I did it myself and its all 11/4" and 1" schedule 40 steel pipe so its really strong lol I'm pretty sure it would bend the frame b4 it would bend the bumper.


----------



## deadman inc (Jul 2, 2010)

green750 said:


> Thanks. Got tired of having the same bumper as everyone else lol.

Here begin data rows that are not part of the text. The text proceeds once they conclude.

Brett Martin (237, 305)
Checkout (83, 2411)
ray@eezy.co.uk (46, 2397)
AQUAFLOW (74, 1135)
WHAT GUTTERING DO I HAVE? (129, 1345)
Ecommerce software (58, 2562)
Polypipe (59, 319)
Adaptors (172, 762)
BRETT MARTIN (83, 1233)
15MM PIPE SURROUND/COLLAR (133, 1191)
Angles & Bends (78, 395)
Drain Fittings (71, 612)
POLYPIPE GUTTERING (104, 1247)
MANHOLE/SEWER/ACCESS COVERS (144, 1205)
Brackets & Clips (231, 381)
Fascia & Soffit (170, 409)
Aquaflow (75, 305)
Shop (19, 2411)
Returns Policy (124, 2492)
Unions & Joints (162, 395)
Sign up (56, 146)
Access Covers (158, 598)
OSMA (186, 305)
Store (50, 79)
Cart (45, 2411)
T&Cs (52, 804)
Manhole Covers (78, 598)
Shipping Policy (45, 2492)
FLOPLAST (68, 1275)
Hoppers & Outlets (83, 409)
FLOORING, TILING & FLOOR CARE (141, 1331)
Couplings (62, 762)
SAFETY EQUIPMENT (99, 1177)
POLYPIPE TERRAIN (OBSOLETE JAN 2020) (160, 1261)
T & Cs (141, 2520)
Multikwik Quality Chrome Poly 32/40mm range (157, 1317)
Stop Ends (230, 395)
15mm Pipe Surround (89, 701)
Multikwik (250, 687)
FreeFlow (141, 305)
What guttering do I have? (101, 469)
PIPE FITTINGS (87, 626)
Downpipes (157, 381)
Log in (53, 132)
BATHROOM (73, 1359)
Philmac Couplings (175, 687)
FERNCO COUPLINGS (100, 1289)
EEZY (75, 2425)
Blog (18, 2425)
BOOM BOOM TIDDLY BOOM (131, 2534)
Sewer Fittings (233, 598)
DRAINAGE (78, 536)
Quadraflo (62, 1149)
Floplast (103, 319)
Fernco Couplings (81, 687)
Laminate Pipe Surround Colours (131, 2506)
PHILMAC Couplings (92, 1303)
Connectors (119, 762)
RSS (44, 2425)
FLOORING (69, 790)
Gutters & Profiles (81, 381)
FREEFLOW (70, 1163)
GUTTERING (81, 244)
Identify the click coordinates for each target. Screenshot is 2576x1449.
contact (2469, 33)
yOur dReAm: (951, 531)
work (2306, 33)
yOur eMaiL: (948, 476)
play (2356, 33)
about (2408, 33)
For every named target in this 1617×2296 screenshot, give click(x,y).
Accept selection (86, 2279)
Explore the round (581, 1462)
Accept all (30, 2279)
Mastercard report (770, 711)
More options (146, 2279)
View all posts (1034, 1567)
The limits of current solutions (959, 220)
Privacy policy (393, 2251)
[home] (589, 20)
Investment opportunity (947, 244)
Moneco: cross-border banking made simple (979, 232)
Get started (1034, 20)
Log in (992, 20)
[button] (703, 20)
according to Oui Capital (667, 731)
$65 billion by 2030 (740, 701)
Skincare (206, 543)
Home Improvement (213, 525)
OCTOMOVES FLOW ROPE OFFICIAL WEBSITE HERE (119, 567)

I feel you bro. I dont want to even have green plastics anymore cause thats all i see now everytime i go ride. Nice work on the bumper.


----------



## abthis01 (Jun 7, 2011)

Sweet.....


----------



## birddog76 (Mar 12, 2010)

Mr.renegade said:


> looks really nice man! :bigok:


 nice and simple looks great , did a good job.


----------



## tmfisher57 (Aug 8, 2011)

BAD^SS! Love it! A Baja Brute bumper!!!!! Let us know when you taking orders!!!!!!! Me want!!!


----------



## whoolieshop (Mar 22, 2011)

X2 nice job man! Looks great


Sent from my iPhone using Tapatalk


----------



## Birddog4x4 (Jan 30, 2012)

Killer bumper, looks awesome!


----------



## mmelton005 (Oct 12, 2011)

Looks great. If you wanted too is there plenty of room to add a winch plate if you wanted?


----------



## green750 (Jun 19, 2011)

Yes I left room for a winch but I don't think I'm going to get one. Every one I ride with has one and besides the bumper add a few pounds to the front as it is I think I could do with out the weight of adding a winch lol but you never no. One thing leads to another and the right deal and it could get one.


----------



## petr (Jan 25, 2012)

..........


----------



## jrpro130 (May 10, 2009)

green750 said:


> Yes I left room for a winch but I don't think I'm going to get one. Every one I ride with has one and besides the bumper add a few pounds to the front as it is I think I could do with out the weight of adding a winch lol but you never no. One thing leads to another and the right deal and it could get one.


bumper looks good!

I saw you are in lox, we ride down south all the time and RYC frequently so we will have to ride together. we have a pretty big group


----------



## KidRock (Nov 19, 2010)

petr said:


> ..........


I like that. Looks good with the snorkels. It's clean. 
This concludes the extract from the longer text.